Social media training wheels

Facebook is supposed to be for people over 13-years-old, however anyone reading this who has been greeted by an age restriction, when at the time they didn’t meet the age requirement, will know what this ‘age restriction’ is the equivalent of a flimsy wooden gate trying to stop a tsunami. The number of kids on Facebook under the age of 13 in 2011 was 43%. In 2017, I imagine that figure has grown significantly.

So in light of the growing number of under 13's using Facebook, the global machine has been developing a new product especially for children. Creatively titled ‘Messenger Kids’ (give that marketer a pay rise) Facebook has now unveiled their new social media platform specifically designed for children below the age of 13. They want to drive home the idea of safety around this platform. For example, heavy parental controls that includes approving each friend request for their child. Facebook have also clarified that no data will be collected from Messenger Kids for marketing purposes, or carried over to the “grown up Facebook” which we can only assume kids will transfer across to when they hit the magic 13.

I can see why Facebook are doing this. If you look at the stats, Facebook struggles with the age demographic 6 to 12 year-olds. Snapchat and other social media platforms are ‘capturing the attention’ of this demographic before Facebook can.

So what is the problem with Messenger Kids and Facebook for kids? We have been assessing some of the commentary...

Issue number 1 – They’re kids.

Companies want to sell a product or service. Children are current and future consumers. This I understand. However, there are heavy restrictions on what you can advertise to children in this day and age. Unhealthy food? Not a chance. Violent games? Dream on. The list goes on for a while. But it seems that social media doesn’t have any restrictions - both in the selling of the product itself and also the selling of products and services through the platforms.

Issue number 2 – Kids are on the social media treadmill earlier

The big social and moral question is this: "what age is the right age for social media"? Many people start these debates with their friends on social media and I always read with interest. 'My son wants an Instagram account - do I let him? he is 8 years old". This is followed by 50+ comments from parents wondering the same thing and the debate is started. Some people say yes and others say no. There is the occasional insult or a virtual rolling of the eyes when someone says that their kid has been on Snapchat since they were five and no harm has been done so far. My question in response is always this: what is social media replacing? Time with family and friends, time with the dolls house, quality time outside in the garden or the park? We can't escape social media in adulthood but is there any harm on holding off a little longer so our children experience childhood? It's a personal parenting choice.

Issue number 3 - Social media can harm. Or can it?

Many people think social media is doing more harm than good. Tapping into my cynical side, I do worry that with the recent research highlighting that suicide among teenage girls is still rising, we are gradually allowing children to be exposed to modern pressures of society at a earlier age.

It has also been recently revealed that YouTube has been experiencing issues with ‘predatory accounts’ with estimates as many as 100,000 accounts leaving “inappropriate comments” on videos. This can't be good for our mental health.

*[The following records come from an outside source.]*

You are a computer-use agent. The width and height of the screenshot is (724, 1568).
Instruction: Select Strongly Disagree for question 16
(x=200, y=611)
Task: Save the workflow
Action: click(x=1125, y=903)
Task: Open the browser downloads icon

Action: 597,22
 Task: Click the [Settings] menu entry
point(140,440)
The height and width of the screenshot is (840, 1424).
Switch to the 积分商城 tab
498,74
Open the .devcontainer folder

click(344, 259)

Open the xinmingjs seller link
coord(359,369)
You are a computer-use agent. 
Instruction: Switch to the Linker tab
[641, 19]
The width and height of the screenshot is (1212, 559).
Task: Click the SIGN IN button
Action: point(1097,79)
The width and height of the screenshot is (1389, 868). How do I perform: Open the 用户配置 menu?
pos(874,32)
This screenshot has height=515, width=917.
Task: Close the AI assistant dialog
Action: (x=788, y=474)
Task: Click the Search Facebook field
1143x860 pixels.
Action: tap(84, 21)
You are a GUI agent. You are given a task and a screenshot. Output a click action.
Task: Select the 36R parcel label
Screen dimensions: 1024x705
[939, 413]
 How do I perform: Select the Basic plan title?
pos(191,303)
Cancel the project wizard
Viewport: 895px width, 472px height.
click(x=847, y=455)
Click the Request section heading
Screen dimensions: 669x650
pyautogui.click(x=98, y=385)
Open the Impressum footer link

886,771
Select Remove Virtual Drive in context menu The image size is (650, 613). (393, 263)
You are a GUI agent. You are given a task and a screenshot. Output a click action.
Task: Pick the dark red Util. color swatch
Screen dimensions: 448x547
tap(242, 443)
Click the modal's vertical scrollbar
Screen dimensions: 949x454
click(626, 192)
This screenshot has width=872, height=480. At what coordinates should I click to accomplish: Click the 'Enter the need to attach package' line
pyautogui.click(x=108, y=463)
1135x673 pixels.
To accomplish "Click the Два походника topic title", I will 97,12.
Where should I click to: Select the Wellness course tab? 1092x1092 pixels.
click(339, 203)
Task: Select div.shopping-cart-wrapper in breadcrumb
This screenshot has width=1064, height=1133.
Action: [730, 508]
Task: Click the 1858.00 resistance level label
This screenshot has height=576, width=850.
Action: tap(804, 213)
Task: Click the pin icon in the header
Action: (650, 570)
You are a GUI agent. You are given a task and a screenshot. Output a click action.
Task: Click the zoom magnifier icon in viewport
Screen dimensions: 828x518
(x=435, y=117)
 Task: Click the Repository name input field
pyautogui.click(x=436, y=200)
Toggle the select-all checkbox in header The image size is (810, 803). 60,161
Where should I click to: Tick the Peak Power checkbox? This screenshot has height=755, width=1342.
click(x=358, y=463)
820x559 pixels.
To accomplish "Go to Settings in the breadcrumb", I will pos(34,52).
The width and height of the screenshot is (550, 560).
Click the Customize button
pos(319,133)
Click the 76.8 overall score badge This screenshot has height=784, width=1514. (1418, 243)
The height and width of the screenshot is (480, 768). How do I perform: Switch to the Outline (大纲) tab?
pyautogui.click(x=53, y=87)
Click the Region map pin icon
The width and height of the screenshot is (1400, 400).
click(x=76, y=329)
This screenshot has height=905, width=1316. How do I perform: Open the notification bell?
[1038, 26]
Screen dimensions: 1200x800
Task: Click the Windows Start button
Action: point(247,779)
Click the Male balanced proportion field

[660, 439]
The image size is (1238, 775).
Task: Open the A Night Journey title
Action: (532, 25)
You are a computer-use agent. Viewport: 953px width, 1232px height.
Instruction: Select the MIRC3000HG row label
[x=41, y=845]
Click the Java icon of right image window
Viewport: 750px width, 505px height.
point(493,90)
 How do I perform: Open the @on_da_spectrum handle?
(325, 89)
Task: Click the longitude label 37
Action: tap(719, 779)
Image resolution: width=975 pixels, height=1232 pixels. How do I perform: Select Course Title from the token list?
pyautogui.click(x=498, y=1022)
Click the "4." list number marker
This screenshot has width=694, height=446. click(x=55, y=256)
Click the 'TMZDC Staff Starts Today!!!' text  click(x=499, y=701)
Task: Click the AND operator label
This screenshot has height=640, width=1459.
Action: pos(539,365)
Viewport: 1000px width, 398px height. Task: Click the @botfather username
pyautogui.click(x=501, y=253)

It’s not just Facebook that are noticing this and adapting to the younger market. Amazon have recently revealed a service that allows 13 to 17-year-olds that “will now be able to get login credentials that are associated with their parent’s Amazon account.” YouTube also recently revealed the addition of ‘kid profiles’ for their video platform. Similar to Messenger, it involves heavy parental controls, however nonetheless, it’s still another digital platform that will pull children into the digital world sooner than ever before.

We can't ban social media and we wouldn't want to. but we could do more to show children the joys of life outside the social media bubble. Because it's great in the real world.